- Okunacak metin
Eski gazeteci bir arkadaşım oğlundan bahsederken, “Üniversiteyi yurtdışında okuyor” dedi. “Nerede?” diye sorduğumda yanıt ilginçti...
“Bu sene tamamen San Francisco’daydı. Ama bundan sonra Berlin, Buenos Aires, Bangalore, Seul ve Londra’da okuyacak. İstanbul da vardı programda ama iptal oldu, onun yerine Paris’te okuyabilir...”

6

Önce, “Ne gezmeymiş! Biz de o okula gitmek istiyoruz” diyerek gülüştük ama Aytekin, okulun eğitim sistemini anlattıkça “Nasıl bir okul bu yahu?” sorusunu ciddiyetle sormaya başladık.
Minerva Okulları’nı internette araştırdım önce. Hakkında yazılmış onlarca haber ve makale vardı, kurucusu Ben Nelson’ın TED konuşması gibi veriler de hayli etkileyiciydi fakat sonuçta ‘okuyana’ sormanın çok daha doğru olacağını düşündüm.
Bir ‘süper kahraman’ ismine sahip olan Güneş Batmaz, ona sorduklarıma çok iyi bir muhabirin ya da akademisyenin titizliğiyle yanıt verdi. Meğer onun da eğitimini almış!
Güneş, Türkiye’de de üstün zekalı ve özel yetenekli öğrencilerin okuduğu, Türk Eğitim Vakfı İnanç Türkeş Özel Lisesi (TEVİTÖL) mezunu. Ama Minerva’ya herkes başvurabiliyor. Güneş’ten ‘kısaca’ yaptığım alıntılarla bu ilginç ve örnek eğitim sistemini tanımanızı isterim:

5

En fazla 150 kişiyle iletişim kurabilirsin!

* Minerva, Etrüsk mitolojisindeki hikmet, akıl, savaş, sanat, okul ve ticaret tanrıçası. Muhtemelen ismini oradan alan okul, 2012’de, işadamı Ben Nelson tarafında kurulmuş. ABD’de San Francisco’da. Amaçları dünyanın en iyilerine sıradışı bir liberal sanat ve bilim eğitimi sunmak.

- Verilen görev 1
Minerva okulları hakkındaki metne göre okul hangi yıl kurulmuş?
- Verilen görev 2
Minerva okulları hakkındaki metinden "Güneş, Türkiye’de de" sözlerini içeren kısımla açılıp "150 kişiyle iletişim kurabilirsin!" ile kapanan bölümü olduğu gibi döndür.
- Verilen görev 3
Minerva okulları hakkındaki metne göre aşağıdaki ifadeler doğru mu? Her biri için evet ya da hayır deyip metinden belirleyici sözleri aynen alıntıla.
(a) Güneş Batmaz, TEVİTÖL mezunudur.
(b) Minerva'ya yalnızca üstün zekalı öğrenciler başvurabilir.
(c) Okul, Londra'da kurulmuştur.

- Gösterilen kayıtlar

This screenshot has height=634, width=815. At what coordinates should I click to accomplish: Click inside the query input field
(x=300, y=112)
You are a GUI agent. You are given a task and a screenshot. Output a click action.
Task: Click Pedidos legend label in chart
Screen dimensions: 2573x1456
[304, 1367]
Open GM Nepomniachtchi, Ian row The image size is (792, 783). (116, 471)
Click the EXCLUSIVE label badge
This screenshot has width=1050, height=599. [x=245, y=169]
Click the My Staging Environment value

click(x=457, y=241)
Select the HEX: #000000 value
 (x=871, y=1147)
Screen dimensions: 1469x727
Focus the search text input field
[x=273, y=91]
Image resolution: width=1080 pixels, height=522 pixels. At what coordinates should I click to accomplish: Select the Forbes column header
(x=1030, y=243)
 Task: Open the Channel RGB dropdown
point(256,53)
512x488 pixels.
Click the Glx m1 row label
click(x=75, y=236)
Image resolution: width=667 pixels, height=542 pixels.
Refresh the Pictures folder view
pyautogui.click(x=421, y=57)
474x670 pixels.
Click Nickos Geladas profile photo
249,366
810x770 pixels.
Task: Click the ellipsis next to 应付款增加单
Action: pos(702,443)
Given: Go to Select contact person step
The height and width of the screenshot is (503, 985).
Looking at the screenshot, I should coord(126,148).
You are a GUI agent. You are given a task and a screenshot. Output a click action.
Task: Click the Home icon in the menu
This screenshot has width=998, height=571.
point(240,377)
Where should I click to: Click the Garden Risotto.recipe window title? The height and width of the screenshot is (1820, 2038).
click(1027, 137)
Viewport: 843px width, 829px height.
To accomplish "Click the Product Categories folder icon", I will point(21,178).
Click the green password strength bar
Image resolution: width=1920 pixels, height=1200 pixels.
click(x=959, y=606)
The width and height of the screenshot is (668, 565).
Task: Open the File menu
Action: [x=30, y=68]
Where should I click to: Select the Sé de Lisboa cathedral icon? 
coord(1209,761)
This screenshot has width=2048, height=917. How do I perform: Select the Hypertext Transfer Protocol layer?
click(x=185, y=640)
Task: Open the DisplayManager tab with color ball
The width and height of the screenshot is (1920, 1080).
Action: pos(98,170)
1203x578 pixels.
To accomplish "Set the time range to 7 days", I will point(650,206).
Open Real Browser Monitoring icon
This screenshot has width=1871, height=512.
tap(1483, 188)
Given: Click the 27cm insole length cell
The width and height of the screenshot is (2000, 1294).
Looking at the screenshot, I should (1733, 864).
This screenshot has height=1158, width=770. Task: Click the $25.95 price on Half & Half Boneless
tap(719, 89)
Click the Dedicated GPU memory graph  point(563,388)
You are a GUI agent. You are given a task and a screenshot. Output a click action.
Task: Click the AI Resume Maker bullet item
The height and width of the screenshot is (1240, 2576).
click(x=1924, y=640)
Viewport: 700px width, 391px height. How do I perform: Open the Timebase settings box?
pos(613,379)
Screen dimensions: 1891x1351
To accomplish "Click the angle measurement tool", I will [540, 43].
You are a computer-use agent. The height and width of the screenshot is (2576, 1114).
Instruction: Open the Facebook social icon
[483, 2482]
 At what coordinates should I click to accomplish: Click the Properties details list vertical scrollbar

- Tam çıktı 1
2012'de.

- Tam çıktı 2
Güneş, Türkiye’de de üstün zekalı ve özel yetenekli öğrencilerin okuduğu, Türk Eğitim Vakfı İnanç Türkeş Özel Lisesi (TEVİTÖL) mezunu. Ama Minerva’ya herkes başvurabiliyor. Güneş’ten ‘kısaca’ yaptığım alıntılarla bu ilginç ve örnek eğitim sistemini tanımanızı isterim:

5

En fazla 150 kişiyle iletişim kurabilirsin!

- Tam çıktı 3
(a) Evet: "Türk Eğitim Vakfı İnanç Türkeş Özel Lisesi (TEVİTÖL) mezunu."
(b) Hayır: "Ama Minerva’ya herkes başvurabiliyor."
(c) Hayır: "ABD’de San Francisco’da."